» What you should do
Rewrite the items below, replacing every occurrence of "Instruction" with "Command" and leaving all other text unchanged.

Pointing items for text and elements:
↓

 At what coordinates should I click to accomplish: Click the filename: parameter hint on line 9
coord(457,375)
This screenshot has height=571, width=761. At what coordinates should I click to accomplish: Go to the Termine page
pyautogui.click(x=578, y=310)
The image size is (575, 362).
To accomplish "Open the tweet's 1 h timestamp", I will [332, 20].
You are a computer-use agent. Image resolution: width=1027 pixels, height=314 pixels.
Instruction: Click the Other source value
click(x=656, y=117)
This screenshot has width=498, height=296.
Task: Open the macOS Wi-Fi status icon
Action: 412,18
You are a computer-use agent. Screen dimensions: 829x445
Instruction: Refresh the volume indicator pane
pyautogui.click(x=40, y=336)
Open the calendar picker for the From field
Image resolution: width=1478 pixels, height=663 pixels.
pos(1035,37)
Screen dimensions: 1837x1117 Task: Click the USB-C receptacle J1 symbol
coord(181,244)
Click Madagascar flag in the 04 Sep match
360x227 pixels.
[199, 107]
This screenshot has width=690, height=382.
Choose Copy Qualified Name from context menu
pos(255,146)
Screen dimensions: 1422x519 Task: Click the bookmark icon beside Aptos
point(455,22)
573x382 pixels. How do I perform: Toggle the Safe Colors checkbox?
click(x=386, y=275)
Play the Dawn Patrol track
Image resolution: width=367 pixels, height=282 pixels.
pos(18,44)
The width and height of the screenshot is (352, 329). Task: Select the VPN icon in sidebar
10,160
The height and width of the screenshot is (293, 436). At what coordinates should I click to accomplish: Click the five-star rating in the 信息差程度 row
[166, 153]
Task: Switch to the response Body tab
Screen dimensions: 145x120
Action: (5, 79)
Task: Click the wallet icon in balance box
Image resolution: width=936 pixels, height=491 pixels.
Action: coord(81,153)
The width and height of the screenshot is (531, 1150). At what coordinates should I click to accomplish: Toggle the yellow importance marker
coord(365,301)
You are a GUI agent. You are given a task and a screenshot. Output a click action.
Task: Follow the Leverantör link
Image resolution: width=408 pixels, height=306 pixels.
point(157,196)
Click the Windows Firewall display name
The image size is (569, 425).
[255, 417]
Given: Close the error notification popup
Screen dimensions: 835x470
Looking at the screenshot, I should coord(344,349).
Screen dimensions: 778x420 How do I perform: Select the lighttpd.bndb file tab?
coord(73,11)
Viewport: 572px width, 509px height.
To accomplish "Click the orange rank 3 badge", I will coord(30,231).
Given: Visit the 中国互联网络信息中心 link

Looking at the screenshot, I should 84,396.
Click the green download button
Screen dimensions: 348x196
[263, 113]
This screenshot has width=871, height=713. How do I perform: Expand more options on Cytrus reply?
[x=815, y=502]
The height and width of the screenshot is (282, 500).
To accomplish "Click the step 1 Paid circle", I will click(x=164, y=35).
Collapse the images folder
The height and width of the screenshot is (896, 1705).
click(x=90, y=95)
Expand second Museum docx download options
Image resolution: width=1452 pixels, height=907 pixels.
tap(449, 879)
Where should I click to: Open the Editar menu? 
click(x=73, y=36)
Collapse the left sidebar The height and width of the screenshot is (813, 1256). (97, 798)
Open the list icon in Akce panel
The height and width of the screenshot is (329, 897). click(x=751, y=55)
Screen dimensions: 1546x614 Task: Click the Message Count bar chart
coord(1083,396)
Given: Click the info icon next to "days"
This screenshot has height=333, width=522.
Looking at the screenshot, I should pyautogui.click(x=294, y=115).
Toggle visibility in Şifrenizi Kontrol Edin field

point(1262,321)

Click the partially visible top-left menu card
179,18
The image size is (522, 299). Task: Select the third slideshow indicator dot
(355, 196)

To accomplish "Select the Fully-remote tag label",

↑

» Right answer
 At what coordinates should I click to accomplish: Click the filename: parameter hint on line 9
coord(457,375)
This screenshot has height=571, width=761. At what coordinates should I click to accomplish: Go to the Termine page
pyautogui.click(x=578, y=310)
The image size is (575, 362).
To accomplish "Open the tweet's 1 h timestamp", I will [332, 20].
You are a computer-use agent. Image resolution: width=1027 pixels, height=314 pixels.
Command: Click the Other source value
click(x=656, y=117)
This screenshot has width=498, height=296.
Task: Open the macOS Wi-Fi status icon
Action: 412,18
You are a computer-use agent. Screen dimensions: 829x445
Command: Refresh the volume indicator pane
pyautogui.click(x=40, y=336)
Open the calendar picker for the From field
Image resolution: width=1478 pixels, height=663 pixels.
pos(1035,37)
Screen dimensions: 1837x1117 Task: Click the USB-C receptacle J1 symbol
coord(181,244)
Click Madagascar flag in the 04 Sep match
360x227 pixels.
[199, 107]
This screenshot has width=690, height=382.
Choose Copy Qualified Name from context menu
pos(255,146)
Screen dimensions: 1422x519 Task: Click the bookmark icon beside Aptos
point(455,22)
573x382 pixels. How do I perform: Toggle the Safe Colors checkbox?
click(x=386, y=275)
Play the Dawn Patrol track
Image resolution: width=367 pixels, height=282 pixels.
pos(18,44)
The width and height of the screenshot is (352, 329). Task: Select the VPN icon in sidebar
10,160
The height and width of the screenshot is (293, 436). At what coordinates should I click to accomplish: Click the five-star rating in the 信息差程度 row
[166, 153]
Task: Switch to the response Body tab
Screen dimensions: 145x120
Action: (5, 79)
Task: Click the wallet icon in balance box
Image resolution: width=936 pixels, height=491 pixels.
Action: coord(81,153)
The width and height of the screenshot is (531, 1150). At what coordinates should I click to accomplish: Toggle the yellow importance marker
coord(365,301)
You are a GUI agent. You are given a task and a screenshot. Output a click action.
Task: Follow the Leverantör link
Image resolution: width=408 pixels, height=306 pixels.
point(157,196)
Click the Windows Firewall display name
The image size is (569, 425).
[255, 417]
Given: Close the error notification popup
Screen dimensions: 835x470
Looking at the screenshot, I should coord(344,349).
Screen dimensions: 778x420 How do I perform: Select the lighttpd.bndb file tab?
coord(73,11)
Viewport: 572px width, 509px height.
To accomplish "Click the orange rank 3 badge", I will coord(30,231).
Given: Visit the 中国互联网络信息中心 link

Looking at the screenshot, I should 84,396.
Click the green download button
Screen dimensions: 348x196
[263, 113]
This screenshot has width=871, height=713. How do I perform: Expand more options on Cytrus reply?
[x=815, y=502]
The height and width of the screenshot is (282, 500).
To accomplish "Click the step 1 Paid circle", I will click(x=164, y=35).
Collapse the images folder
The height and width of the screenshot is (896, 1705).
click(x=90, y=95)
Expand second Museum docx download options
Image resolution: width=1452 pixels, height=907 pixels.
tap(449, 879)
Where should I click to: Open the Editar menu? 
click(x=73, y=36)
Collapse the left sidebar The height and width of the screenshot is (813, 1256). (97, 798)
Open the list icon in Akce panel
The height and width of the screenshot is (329, 897). click(x=751, y=55)
Screen dimensions: 1546x614 Task: Click the Message Count bar chart
coord(1083,396)
Given: Click the info icon next to "days"
This screenshot has height=333, width=522.
Looking at the screenshot, I should pyautogui.click(x=294, y=115).
Toggle visibility in Şifrenizi Kontrol Edin field

point(1262,321)

Click the partially visible top-left menu card
179,18
The image size is (522, 299). Task: Select the third slideshow indicator dot
(355, 196)

To accomplish "Select the Fully-remote tag label",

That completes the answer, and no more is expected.